Гайто Газданов - Том 3. Романы. Рассказы. Критика
Я думаю, – в противоположность всему, что о ней говорилось, – что она вообще, вплоть до самого последнего времени, никого не любила в том смысле, в каком это понимали те, кто ее любил. У нее было горячее и неисчерпаемое великолепное тело, которому как-то удивительно не соответствовала ее душевная незначительность. Ничто сколько-нибудь отвлеченное ее никогда особенно не интересовало. Наряду с этим во всем, что касалось человеческих отношений, она разбиралась быстро и хорошо, у нее была прекрасная память, она почти никогда не оказывалась в положении непонимающей собеседницы, и никто из любивших ее людей не сомневался, что она по-настоящему умна. Но кажется, этому она меньше всего была склонна придавать значение. И пожалуй, самой характерной ее чертой было полное отсутствие нравственных принципов; но она очень хорошо знала, какую ценность они имели в глазах других людей, и старалась по возможности их этим не шокировать, – может быть, из какого-то своеобразного сожаления, ей обычно несвойственного.

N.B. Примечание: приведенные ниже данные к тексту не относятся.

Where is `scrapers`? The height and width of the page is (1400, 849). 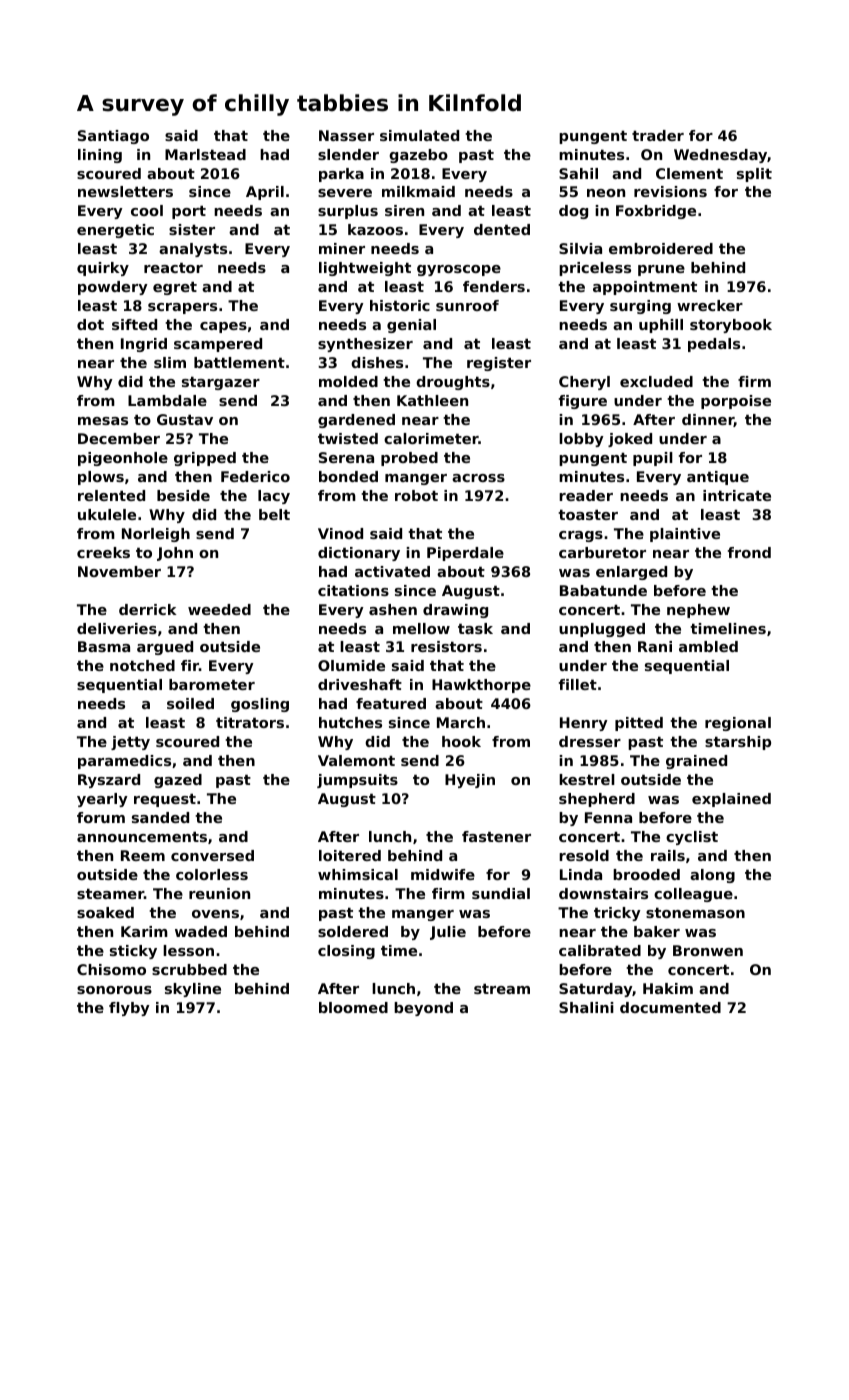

Ей было двадцать два года, когда я с ней встретился впервые, и она жила тогда, так же, как я, на одном из Принцевых островов, в Босфоре. В течение двух недель я с ней видался ежедневно – мы гуляли и разговаривали, и я помню взгляд ее спокойных глаз и их постоянное насмешливо-сочувственное выражение. Потом однажды я у нее завтракал, и этот день и утро, которые я с ней провел, ничем не отличались от других, и в ее поведении не было ничего, что обратило бы на себя мое внимание. После завтрака, не убирая со стола, она пересела со стула на диван. Я вижу как сейчас две ровных лестнички солнечных теней на стене от затворенных ставень прямо над ее головой, помню полуденную и знойную тишину над морем и звук чьих-то одиноких шагов вдалеке. Я думал в ту минуту об отвлеченных вещах, но когда я поднял голову, я увидел ее глаза, и в них было тогда такое ничем не передаваемое выражение, что даже я, несмотря на всю мою молодость и на то, что я никогда до этого не знал физической близости с женщиной, – даже я понял его. Это было тягостное и непреодолимое полупонимание-полуощущение, и в следующую секунду я подумал; что, может быть, лучше уйти, хотя, я уже знал, что было слишком поздно.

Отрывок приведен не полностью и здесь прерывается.